After that, attackers got foothold to private repositories in Github and started looking for secrets in them:
Based on subsequent analysis, we believe this API key was obtained by the attacker when they downloaded a set of private npm repositories using a stolen OAuth token from one of the two affected third-party OAuth applications described above.
It’s secrets and passwords all the way down. Attackers start with the user's password or machine token, exploit those to exfiltrate other secrets, such as Oauth 2.0 tokens or API Keys, and it goes on, and on and on.
That is why relinquishing login passwords is not enough, we have to eliminate all forms of shared secrets from our infrastructure. Vaults that store long lived shared secrets are attacked by hackers. We must replace secrets with identity-based access - a system that issues short lived credentials bound to devices and users they have been issued for. Google recognized this more than a decade ago with its famous BeyondCorp paper. And the Federal Government this year is recommending the same approach in its widely popularized zero-trust memo.
FIDO is the way our industry can move past secrets like passwords, keys and tokens for infrastructure access, improving both usability and security.

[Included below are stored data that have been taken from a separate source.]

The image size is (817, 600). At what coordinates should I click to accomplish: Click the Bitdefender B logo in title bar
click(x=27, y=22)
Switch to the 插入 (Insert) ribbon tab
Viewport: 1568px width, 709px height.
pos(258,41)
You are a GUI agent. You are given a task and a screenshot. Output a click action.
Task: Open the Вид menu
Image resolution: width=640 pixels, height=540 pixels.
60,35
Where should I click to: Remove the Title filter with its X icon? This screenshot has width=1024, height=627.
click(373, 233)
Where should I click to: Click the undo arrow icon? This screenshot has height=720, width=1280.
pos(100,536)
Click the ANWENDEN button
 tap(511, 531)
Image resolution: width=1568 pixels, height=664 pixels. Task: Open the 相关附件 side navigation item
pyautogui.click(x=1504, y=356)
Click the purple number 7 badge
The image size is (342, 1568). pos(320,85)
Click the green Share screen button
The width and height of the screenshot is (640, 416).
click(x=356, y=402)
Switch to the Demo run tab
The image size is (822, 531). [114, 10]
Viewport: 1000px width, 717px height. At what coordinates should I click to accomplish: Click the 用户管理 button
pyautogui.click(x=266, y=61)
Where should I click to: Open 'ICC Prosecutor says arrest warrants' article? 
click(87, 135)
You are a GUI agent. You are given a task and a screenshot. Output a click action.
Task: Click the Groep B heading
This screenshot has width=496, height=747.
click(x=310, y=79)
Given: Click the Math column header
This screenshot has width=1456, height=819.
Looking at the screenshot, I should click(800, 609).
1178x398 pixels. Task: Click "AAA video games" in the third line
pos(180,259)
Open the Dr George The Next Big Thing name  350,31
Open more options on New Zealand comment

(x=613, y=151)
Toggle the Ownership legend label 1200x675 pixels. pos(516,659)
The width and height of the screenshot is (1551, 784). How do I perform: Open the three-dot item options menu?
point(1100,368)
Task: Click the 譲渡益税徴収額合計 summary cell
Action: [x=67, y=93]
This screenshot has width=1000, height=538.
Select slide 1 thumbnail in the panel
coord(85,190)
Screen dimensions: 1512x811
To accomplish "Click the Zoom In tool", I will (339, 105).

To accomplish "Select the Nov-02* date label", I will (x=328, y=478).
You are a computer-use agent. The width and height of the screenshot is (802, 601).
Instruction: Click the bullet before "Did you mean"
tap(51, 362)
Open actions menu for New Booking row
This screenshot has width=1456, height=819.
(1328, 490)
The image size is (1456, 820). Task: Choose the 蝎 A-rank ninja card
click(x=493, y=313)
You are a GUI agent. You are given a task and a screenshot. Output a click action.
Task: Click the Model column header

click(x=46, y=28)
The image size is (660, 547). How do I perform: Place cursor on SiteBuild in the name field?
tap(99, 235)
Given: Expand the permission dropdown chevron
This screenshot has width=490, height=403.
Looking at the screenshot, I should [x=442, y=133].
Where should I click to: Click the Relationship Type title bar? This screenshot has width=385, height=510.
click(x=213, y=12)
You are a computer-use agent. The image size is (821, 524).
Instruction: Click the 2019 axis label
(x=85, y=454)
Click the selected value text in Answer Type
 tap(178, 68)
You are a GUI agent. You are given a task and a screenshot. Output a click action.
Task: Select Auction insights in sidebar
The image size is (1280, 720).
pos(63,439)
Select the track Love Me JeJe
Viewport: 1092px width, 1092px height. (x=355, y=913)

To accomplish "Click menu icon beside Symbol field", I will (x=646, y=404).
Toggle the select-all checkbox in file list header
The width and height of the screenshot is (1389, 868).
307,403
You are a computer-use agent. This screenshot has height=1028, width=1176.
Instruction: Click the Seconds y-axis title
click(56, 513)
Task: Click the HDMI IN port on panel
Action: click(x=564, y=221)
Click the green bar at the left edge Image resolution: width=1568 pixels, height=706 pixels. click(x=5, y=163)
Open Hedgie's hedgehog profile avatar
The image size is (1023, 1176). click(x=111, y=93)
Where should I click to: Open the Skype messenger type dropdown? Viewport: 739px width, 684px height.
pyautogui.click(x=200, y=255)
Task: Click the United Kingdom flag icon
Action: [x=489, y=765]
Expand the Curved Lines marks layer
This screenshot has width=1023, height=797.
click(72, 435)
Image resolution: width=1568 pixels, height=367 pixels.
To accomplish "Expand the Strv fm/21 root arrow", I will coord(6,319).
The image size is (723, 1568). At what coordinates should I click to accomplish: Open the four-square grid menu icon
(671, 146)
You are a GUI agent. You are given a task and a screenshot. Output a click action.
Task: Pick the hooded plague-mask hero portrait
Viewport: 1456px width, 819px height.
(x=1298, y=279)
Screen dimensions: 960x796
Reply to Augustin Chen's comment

Instead of storing credentials in a vault, the old school way of providing access, FIDO promotes standards that use a combination of biometric authentication and private keys that never leave secure enclaves of devices they are associated with. Let’s take a look at the FIDO diagram showing a login process:
How exactly does FIDO work?
- Private key is stored in the Secure Enclave on Apple devices and in the Trusted Platform Module (TPM) on Windows Hello.
- Only public keys are shared with third parties to verify your identity
- Biometric data is stored on the device, not on the service side, never leaving your device.
In the Teleport 10 release, we have added full support for FIDO Webauthn passwordless authentication for accessing all your infrastructure, including Windows and Linux servers, Kubernetes clusters, databases, and internal applications like Jenkins, Elasticsearch or Grafana dashboards.
In our implementation we embraced not only the passwordless nature of WebAuthn logins, but also the strong cryptographic guarantee that credentials issued to users will be useless on other machines:
We can't stop just at passwordless access for users, we have to eliminate passwords and secrets from all of the infrastructure, all the way. With our project Machine ID we bring passwordless access for machines and services.
By removing all forms of secrets from our infrastructure, security and user experience are improved. This can’t happen a moment too soon and we are excited to join the FIDO Alliance to further this mission.